>>>>

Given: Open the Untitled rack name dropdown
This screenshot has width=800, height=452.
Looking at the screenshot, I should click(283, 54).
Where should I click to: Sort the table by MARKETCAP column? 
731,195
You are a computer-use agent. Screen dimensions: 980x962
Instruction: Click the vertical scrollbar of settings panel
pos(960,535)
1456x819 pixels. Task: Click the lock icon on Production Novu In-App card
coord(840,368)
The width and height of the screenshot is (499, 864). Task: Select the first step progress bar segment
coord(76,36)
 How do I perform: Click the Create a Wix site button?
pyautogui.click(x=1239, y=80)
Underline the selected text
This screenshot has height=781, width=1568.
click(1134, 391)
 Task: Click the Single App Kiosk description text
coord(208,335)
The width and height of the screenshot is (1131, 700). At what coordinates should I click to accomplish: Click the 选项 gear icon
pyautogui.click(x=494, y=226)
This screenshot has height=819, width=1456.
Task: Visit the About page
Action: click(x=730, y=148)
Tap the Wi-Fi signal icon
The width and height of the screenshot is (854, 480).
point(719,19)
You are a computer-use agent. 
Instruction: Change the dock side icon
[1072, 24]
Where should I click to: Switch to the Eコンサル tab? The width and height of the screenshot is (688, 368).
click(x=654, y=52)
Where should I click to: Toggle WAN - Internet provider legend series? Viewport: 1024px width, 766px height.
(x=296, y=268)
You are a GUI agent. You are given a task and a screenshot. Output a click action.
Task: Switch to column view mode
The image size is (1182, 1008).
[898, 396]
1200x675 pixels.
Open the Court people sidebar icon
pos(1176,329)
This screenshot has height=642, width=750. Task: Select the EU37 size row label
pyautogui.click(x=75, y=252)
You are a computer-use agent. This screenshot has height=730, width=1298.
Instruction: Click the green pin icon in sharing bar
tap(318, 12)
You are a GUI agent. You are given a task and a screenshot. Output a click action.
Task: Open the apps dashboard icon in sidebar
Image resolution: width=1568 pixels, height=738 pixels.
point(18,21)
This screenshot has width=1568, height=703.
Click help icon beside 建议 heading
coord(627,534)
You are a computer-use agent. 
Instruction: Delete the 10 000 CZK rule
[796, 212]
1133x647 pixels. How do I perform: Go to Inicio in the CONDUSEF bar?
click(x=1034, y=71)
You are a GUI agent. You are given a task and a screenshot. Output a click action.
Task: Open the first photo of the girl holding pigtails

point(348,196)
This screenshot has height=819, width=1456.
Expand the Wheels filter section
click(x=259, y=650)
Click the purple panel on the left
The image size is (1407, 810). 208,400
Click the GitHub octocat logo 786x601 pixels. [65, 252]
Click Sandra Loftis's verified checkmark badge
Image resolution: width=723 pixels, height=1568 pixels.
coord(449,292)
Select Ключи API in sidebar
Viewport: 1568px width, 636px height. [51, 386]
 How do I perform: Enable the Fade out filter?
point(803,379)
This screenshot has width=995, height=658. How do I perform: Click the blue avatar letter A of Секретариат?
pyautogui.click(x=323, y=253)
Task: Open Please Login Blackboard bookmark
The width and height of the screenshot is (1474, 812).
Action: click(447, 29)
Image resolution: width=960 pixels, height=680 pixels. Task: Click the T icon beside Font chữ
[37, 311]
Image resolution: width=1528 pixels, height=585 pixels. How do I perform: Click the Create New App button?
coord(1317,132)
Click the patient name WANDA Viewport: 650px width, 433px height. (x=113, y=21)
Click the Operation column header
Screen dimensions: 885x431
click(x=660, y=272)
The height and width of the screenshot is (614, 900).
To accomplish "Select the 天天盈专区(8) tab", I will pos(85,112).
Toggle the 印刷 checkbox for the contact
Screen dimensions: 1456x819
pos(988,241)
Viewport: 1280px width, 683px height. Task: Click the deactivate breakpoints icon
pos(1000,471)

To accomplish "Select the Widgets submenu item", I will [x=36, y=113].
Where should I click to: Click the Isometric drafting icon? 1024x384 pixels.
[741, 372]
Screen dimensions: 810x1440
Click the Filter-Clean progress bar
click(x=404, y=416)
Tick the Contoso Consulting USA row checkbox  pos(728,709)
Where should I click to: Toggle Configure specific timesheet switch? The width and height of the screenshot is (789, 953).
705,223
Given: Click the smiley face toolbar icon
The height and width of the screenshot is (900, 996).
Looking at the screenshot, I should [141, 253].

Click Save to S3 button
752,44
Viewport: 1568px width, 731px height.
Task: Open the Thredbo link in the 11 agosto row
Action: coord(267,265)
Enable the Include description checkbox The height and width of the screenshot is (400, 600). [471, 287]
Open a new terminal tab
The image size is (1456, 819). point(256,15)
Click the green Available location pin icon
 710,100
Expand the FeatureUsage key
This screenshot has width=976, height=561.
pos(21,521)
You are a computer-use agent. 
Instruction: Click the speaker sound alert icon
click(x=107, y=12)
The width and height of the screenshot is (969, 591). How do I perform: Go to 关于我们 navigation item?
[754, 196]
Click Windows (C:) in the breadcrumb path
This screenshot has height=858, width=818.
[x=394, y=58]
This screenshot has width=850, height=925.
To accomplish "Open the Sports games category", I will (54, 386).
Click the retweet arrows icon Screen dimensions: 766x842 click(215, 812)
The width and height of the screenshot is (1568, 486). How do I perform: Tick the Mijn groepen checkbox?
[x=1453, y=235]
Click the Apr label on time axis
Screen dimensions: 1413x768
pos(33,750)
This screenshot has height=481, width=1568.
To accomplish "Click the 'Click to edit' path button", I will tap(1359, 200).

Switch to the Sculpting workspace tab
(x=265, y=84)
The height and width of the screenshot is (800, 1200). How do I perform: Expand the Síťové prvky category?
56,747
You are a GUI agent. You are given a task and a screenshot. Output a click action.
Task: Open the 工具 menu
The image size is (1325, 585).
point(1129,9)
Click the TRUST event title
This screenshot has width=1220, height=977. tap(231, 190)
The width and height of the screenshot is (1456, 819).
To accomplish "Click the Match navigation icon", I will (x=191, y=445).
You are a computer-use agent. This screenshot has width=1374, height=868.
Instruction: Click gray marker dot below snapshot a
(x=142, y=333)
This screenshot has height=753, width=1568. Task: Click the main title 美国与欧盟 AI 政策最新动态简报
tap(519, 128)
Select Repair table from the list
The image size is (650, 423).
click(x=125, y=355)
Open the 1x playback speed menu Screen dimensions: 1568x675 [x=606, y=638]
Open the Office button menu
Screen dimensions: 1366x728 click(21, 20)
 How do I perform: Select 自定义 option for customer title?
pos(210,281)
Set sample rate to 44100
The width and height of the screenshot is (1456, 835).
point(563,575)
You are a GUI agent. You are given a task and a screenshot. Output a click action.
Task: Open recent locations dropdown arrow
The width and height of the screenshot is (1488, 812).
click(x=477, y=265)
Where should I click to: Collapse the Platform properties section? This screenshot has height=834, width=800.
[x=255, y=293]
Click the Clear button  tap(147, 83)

<<<<

■ Requirements:
Rewrite the listing above, replacing "Where should I click to" with "Which spot should I click to" wherever it occurs and leaving everything else untouched.

■ Answer for this exercise:
Given: Open the Untitled rack name dropdown
This screenshot has width=800, height=452.
Looking at the screenshot, I should click(283, 54).
Which spot should I click to: Sort the table by MARKETCAP column? 
731,195
You are a computer-use agent. Screen dimensions: 980x962
Instruction: Click the vertical scrollbar of settings panel
pos(960,535)
1456x819 pixels. Task: Click the lock icon on Production Novu In-App card
coord(840,368)
The width and height of the screenshot is (499, 864). Task: Select the first step progress bar segment
coord(76,36)
 How do I perform: Click the Create a Wix site button?
pyautogui.click(x=1239, y=80)
Underline the selected text
This screenshot has height=781, width=1568.
click(1134, 391)
 Task: Click the Single App Kiosk description text
coord(208,335)
The width and height of the screenshot is (1131, 700). At what coordinates should I click to accomplish: Click the 选项 gear icon
pyautogui.click(x=494, y=226)
This screenshot has height=819, width=1456.
Task: Visit the About page
Action: click(x=730, y=148)
Tap the Wi-Fi signal icon
The width and height of the screenshot is (854, 480).
point(719,19)
You are a computer-use agent. 
Instruction: Change the dock side icon
[1072, 24]
Which spot should I click to: Switch to the Eコンサル tab? The width and height of the screenshot is (688, 368).
click(x=654, y=52)
Which spot should I click to: Toggle WAN - Internet provider legend series? Viewport: 1024px width, 766px height.
(x=296, y=268)
You are a GUI agent. You are given a task and a screenshot. Output a click action.
Task: Switch to column view mode
The image size is (1182, 1008).
[898, 396]
1200x675 pixels.
Open the Court people sidebar icon
pos(1176,329)
This screenshot has height=642, width=750. Task: Select the EU37 size row label
pyautogui.click(x=75, y=252)
You are a computer-use agent. This screenshot has height=730, width=1298.
Instruction: Click the green pin icon in sharing bar
tap(318, 12)
You are a GUI agent. You are given a task and a screenshot. Output a click action.
Task: Open the apps dashboard icon in sidebar
Image resolution: width=1568 pixels, height=738 pixels.
point(18,21)
This screenshot has width=1568, height=703.
Click help icon beside 建议 heading
coord(627,534)
You are a computer-use agent. 
Instruction: Delete the 10 000 CZK rule
[796, 212]
1133x647 pixels. How do I perform: Go to Inicio in the CONDUSEF bar?
click(x=1034, y=71)
You are a GUI agent. You are given a task and a screenshot. Output a click action.
Task: Open the first photo of the girl holding pigtails

point(348,196)
This screenshot has height=819, width=1456.
Expand the Wheels filter section
click(x=259, y=650)
Click the purple panel on the left
The image size is (1407, 810). 208,400
Click the GitHub octocat logo 786x601 pixels. [65, 252]
Click Sandra Loftis's verified checkmark badge
Image resolution: width=723 pixels, height=1568 pixels.
coord(449,292)
Select Ключи API in sidebar
Viewport: 1568px width, 636px height. [51, 386]
 How do I perform: Enable the Fade out filter?
point(803,379)
This screenshot has width=995, height=658. How do I perform: Click the blue avatar letter A of Секретариат?
pyautogui.click(x=323, y=253)
Task: Open Please Login Blackboard bookmark
The width and height of the screenshot is (1474, 812).
Action: click(447, 29)
Image resolution: width=960 pixels, height=680 pixels. Task: Click the T icon beside Font chữ
[37, 311]
Image resolution: width=1528 pixels, height=585 pixels. How do I perform: Click the Create New App button?
coord(1317,132)
Click the patient name WANDA Viewport: 650px width, 433px height. (x=113, y=21)
Click the Operation column header
Screen dimensions: 885x431
click(x=660, y=272)
The height and width of the screenshot is (614, 900).
To accomplish "Select the 天天盈专区(8) tab", I will pos(85,112).
Toggle the 印刷 checkbox for the contact
Screen dimensions: 1456x819
pos(988,241)
Viewport: 1280px width, 683px height. Task: Click the deactivate breakpoints icon
pos(1000,471)

To accomplish "Select the Widgets submenu item", I will [x=36, y=113].
Which spot should I click to: Click the Isometric drafting icon? 1024x384 pixels.
[741, 372]
Screen dimensions: 810x1440
Click the Filter-Clean progress bar
click(x=404, y=416)
Tick the Contoso Consulting USA row checkbox  pos(728,709)
Which spot should I click to: Toggle Configure specific timesheet switch? The width and height of the screenshot is (789, 953).
705,223
Given: Click the smiley face toolbar icon
The height and width of the screenshot is (900, 996).
Looking at the screenshot, I should [141, 253].

Click Save to S3 button
752,44
Viewport: 1568px width, 731px height.
Task: Open the Thredbo link in the 11 agosto row
Action: coord(267,265)
Enable the Include description checkbox The height and width of the screenshot is (400, 600). [471, 287]
Open a new terminal tab
The image size is (1456, 819). point(256,15)
Click the green Available location pin icon
 710,100
Expand the FeatureUsage key
This screenshot has width=976, height=561.
pos(21,521)
You are a computer-use agent. 
Instruction: Click the speaker sound alert icon
click(x=107, y=12)
The width and height of the screenshot is (969, 591). How do I perform: Go to 关于我们 navigation item?
[754, 196]
Click Windows (C:) in the breadcrumb path
This screenshot has height=858, width=818.
[x=394, y=58]
This screenshot has width=850, height=925.
To accomplish "Open the Sports games category", I will (54, 386).
Click the retweet arrows icon Screen dimensions: 766x842 click(215, 812)
The width and height of the screenshot is (1568, 486). How do I perform: Tick the Mijn groepen checkbox?
[x=1453, y=235]
Click the Apr label on time axis
Screen dimensions: 1413x768
pos(33,750)
This screenshot has height=481, width=1568.
To accomplish "Click the 'Click to edit' path button", I will tap(1359, 200).

Switch to the Sculpting workspace tab
(x=265, y=84)
The height and width of the screenshot is (800, 1200). How do I perform: Expand the Síťové prvky category?
56,747
You are a GUI agent. You are given a task and a screenshot. Output a click action.
Task: Open the 工具 menu
The image size is (1325, 585).
point(1129,9)
Click the TRUST event title
This screenshot has width=1220, height=977. tap(231, 190)
The width and height of the screenshot is (1456, 819).
To accomplish "Click the Match navigation icon", I will (x=191, y=445).
You are a computer-use agent. This screenshot has width=1374, height=868.
Instruction: Click gray marker dot below snapshot a
(x=142, y=333)
This screenshot has height=753, width=1568. Task: Click the main title 美国与欧盟 AI 政策最新动态简报
tap(519, 128)
Select Repair table from the list
The image size is (650, 423).
click(x=125, y=355)
Open the 1x playback speed menu Screen dimensions: 1568x675 [x=606, y=638]
Open the Office button menu
Screen dimensions: 1366x728 click(21, 20)
 How do I perform: Select 自定义 option for customer title?
pos(210,281)
Set sample rate to 44100
The width and height of the screenshot is (1456, 835).
point(563,575)
You are a GUI agent. You are given a task and a screenshot. Output a click action.
Task: Open recent locations dropdown arrow
The width and height of the screenshot is (1488, 812).
click(x=477, y=265)
Which spot should I click to: Collapse the Platform properties section? This screenshot has height=834, width=800.
[x=255, y=293]
Click the Clear button  tap(147, 83)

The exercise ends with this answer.